(Zapisane dane)
—————

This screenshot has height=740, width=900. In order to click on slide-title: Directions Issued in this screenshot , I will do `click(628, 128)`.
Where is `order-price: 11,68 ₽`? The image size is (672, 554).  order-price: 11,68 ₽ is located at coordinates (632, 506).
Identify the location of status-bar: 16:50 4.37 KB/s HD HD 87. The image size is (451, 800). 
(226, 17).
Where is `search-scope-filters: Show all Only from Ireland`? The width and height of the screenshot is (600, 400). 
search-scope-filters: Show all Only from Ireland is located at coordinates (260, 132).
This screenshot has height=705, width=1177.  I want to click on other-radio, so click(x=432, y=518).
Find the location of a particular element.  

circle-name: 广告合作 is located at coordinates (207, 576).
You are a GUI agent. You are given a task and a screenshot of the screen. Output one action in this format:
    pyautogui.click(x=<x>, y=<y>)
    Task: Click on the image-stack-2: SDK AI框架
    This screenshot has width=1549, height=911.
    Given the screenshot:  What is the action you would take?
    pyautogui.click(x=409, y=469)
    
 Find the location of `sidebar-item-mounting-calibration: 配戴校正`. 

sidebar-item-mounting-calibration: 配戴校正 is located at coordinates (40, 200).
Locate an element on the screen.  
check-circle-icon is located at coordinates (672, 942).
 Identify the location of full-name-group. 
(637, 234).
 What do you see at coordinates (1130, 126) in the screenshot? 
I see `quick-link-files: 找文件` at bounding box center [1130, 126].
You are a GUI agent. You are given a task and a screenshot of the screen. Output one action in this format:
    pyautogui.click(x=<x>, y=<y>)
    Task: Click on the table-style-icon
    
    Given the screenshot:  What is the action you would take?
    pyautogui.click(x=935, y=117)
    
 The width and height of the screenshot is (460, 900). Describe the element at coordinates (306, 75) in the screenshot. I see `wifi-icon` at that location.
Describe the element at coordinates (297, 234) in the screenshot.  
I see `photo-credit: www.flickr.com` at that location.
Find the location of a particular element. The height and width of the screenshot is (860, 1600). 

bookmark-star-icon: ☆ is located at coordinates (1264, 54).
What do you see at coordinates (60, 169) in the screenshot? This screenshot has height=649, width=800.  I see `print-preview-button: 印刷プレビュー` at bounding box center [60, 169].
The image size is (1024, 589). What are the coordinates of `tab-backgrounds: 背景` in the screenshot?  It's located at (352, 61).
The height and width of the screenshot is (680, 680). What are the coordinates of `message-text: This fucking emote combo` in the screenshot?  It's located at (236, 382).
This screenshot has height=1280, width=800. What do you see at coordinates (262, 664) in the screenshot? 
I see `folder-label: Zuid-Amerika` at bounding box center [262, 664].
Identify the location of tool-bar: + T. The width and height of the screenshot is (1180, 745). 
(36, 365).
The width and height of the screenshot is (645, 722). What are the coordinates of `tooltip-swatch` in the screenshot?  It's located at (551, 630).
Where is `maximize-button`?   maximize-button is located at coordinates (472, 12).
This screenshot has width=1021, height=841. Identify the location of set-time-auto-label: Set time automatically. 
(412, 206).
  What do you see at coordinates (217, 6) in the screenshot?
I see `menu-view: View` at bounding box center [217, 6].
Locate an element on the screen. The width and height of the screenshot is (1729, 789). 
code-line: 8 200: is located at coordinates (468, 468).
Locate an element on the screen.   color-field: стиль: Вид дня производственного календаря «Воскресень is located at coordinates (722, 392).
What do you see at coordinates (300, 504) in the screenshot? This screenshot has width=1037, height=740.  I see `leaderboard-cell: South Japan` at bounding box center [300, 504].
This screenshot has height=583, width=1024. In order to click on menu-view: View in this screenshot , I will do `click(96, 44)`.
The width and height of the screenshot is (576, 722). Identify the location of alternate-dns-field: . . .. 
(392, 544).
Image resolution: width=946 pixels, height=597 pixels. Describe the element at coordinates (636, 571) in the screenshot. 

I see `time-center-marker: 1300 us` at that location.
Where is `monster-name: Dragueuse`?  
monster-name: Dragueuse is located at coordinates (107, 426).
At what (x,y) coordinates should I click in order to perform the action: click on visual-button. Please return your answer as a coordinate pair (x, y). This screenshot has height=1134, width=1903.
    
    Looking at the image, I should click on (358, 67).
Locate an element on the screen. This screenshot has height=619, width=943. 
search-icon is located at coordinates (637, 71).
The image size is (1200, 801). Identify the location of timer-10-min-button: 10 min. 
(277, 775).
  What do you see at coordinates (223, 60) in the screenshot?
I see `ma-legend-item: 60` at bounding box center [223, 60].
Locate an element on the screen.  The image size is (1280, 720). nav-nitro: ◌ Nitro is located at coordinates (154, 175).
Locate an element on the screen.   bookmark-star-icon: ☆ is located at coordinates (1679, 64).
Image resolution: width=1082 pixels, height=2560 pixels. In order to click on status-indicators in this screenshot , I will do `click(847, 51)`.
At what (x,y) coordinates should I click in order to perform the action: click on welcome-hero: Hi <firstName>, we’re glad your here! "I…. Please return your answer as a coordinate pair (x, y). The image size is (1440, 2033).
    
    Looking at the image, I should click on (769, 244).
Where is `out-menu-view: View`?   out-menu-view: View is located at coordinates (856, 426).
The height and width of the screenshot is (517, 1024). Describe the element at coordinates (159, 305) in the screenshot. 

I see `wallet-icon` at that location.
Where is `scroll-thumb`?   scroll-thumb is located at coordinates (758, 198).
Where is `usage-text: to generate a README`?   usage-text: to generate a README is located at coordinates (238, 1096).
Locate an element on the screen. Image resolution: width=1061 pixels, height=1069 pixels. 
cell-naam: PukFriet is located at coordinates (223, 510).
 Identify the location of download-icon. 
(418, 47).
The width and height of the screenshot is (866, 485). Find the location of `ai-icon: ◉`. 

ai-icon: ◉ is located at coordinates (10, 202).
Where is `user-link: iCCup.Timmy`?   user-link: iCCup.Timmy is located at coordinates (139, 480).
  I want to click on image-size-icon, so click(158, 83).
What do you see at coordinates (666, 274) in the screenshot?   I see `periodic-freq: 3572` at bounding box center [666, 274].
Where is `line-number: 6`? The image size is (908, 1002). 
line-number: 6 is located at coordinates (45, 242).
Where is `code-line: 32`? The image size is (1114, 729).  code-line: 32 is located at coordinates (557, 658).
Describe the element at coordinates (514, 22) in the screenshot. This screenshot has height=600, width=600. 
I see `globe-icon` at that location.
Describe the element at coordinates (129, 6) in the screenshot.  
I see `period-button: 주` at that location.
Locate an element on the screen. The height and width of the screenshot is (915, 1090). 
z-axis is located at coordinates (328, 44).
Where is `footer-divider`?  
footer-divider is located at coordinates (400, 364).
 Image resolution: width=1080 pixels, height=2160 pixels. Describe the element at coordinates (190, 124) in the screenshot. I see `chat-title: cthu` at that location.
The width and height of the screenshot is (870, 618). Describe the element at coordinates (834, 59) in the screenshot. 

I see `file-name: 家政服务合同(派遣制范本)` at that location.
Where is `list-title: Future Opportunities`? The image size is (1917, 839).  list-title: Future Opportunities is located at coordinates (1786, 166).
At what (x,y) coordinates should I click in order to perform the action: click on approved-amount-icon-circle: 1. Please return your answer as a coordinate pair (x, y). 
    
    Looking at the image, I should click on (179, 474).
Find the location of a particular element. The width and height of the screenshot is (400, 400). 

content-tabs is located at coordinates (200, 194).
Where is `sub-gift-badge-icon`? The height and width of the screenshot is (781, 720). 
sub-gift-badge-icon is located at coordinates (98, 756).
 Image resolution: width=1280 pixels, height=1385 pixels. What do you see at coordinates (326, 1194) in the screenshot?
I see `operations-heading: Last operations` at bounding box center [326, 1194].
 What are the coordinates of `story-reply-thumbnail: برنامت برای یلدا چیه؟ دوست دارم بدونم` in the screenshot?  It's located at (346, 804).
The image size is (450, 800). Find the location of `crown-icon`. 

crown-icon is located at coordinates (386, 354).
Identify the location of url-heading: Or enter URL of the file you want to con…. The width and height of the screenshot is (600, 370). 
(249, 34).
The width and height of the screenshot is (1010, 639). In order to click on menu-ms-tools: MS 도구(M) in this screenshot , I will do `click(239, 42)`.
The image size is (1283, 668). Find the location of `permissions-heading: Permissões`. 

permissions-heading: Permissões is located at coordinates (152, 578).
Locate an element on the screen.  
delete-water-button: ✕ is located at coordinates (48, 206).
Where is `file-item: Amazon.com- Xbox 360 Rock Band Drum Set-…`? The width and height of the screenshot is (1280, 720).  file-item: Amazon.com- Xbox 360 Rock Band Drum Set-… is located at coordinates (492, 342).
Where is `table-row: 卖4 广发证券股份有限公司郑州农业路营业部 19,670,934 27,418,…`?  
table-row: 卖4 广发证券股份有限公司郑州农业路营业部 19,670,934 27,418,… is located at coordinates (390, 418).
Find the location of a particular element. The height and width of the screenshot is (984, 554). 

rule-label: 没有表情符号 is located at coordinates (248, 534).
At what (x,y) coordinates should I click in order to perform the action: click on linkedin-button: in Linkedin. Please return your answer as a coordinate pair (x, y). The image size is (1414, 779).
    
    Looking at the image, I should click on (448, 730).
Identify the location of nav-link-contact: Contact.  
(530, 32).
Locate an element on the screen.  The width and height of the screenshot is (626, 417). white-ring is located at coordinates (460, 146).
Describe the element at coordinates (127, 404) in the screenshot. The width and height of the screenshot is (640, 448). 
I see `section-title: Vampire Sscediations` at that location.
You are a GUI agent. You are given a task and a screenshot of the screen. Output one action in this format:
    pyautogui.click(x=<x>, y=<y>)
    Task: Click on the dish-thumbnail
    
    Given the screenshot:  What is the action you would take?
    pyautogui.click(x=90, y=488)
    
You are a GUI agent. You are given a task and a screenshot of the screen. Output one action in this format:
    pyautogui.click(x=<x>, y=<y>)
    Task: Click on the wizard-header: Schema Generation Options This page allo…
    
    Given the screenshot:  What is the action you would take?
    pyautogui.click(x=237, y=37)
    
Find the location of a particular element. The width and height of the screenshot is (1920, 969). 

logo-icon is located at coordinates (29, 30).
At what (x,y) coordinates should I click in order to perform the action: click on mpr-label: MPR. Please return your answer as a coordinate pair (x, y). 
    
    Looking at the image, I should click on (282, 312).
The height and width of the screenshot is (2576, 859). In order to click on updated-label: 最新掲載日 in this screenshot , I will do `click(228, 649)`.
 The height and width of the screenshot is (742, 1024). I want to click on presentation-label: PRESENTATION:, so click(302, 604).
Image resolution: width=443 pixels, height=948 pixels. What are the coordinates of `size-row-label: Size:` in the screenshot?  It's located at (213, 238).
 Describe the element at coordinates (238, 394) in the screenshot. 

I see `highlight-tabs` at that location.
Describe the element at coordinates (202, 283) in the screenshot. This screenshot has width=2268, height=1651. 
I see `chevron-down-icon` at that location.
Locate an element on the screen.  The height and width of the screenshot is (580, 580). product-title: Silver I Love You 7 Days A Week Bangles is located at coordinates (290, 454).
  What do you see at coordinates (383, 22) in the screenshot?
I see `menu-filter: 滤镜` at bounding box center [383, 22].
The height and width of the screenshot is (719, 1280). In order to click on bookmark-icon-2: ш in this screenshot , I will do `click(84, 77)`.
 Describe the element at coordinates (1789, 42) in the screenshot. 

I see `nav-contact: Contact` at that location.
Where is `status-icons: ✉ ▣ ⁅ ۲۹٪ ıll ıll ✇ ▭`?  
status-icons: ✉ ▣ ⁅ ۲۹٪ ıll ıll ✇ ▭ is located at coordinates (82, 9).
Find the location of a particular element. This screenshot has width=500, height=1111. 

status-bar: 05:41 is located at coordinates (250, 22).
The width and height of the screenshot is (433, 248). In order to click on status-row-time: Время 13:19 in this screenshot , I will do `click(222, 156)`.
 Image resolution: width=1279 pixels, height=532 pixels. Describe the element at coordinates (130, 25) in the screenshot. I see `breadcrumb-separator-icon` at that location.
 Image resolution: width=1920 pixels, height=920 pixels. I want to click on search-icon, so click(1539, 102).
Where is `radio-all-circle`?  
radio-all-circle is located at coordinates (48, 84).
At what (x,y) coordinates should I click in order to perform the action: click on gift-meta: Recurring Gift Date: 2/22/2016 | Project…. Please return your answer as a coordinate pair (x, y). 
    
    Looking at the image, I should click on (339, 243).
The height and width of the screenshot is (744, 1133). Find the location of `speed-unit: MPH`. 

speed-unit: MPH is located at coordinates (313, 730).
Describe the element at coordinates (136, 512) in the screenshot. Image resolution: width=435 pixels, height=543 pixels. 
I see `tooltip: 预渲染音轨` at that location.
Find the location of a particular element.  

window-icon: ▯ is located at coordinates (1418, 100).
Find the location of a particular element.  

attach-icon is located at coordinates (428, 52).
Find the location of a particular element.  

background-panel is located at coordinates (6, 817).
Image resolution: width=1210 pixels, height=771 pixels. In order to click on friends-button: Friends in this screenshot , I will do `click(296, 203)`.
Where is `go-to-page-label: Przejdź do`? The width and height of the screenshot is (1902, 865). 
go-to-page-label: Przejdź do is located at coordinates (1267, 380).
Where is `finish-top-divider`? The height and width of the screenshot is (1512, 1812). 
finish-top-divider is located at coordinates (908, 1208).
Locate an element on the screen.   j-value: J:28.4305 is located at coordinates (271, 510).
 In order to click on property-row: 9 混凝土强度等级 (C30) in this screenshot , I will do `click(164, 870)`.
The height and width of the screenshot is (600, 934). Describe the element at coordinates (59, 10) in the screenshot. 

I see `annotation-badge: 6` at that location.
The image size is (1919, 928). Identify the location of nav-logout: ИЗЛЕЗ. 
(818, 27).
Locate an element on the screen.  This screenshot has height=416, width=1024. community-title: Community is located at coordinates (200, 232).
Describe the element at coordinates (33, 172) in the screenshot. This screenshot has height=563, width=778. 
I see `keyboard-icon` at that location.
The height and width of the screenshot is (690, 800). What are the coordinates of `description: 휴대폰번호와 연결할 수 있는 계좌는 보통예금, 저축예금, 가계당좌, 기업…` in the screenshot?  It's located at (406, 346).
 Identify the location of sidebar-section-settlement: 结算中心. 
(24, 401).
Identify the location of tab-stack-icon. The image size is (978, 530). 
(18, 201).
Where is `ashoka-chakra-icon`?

—————

- _CEL ZADANIA_
Proszę przepisać bez żadnych zmian wiersze rekordów, zaczynając od wiersza zawierającego „coordinates (271, 510).” i kończąc na ostatnim wierszu rekordów, łącznie z oboma tymi wierszami.

- _WYKONANE ZADANIE_
Locate an element on the screen.   j-value: J:28.4305 is located at coordinates (271, 510).
 In order to click on property-row: 9 混凝土强度等级 (C30) in this screenshot , I will do `click(164, 870)`.
The height and width of the screenshot is (600, 934). Describe the element at coordinates (59, 10) in the screenshot. 

I see `annotation-badge: 6` at that location.
The image size is (1919, 928). Identify the location of nav-logout: ИЗЛЕЗ. 
(818, 27).
Locate an element on the screen.  This screenshot has height=416, width=1024. community-title: Community is located at coordinates (200, 232).
Describe the element at coordinates (33, 172) in the screenshot. This screenshot has height=563, width=778. 
I see `keyboard-icon` at that location.
The height and width of the screenshot is (690, 800). What are the coordinates of `description: 휴대폰번호와 연결할 수 있는 계좌는 보통예금, 저축예금, 가계당좌, 기업…` in the screenshot?  It's located at (406, 346).
 Identify the location of sidebar-section-settlement: 结算中心. 
(24, 401).
Identify the location of tab-stack-icon. The image size is (978, 530). 
(18, 201).
Where is `ashoka-chakra-icon`?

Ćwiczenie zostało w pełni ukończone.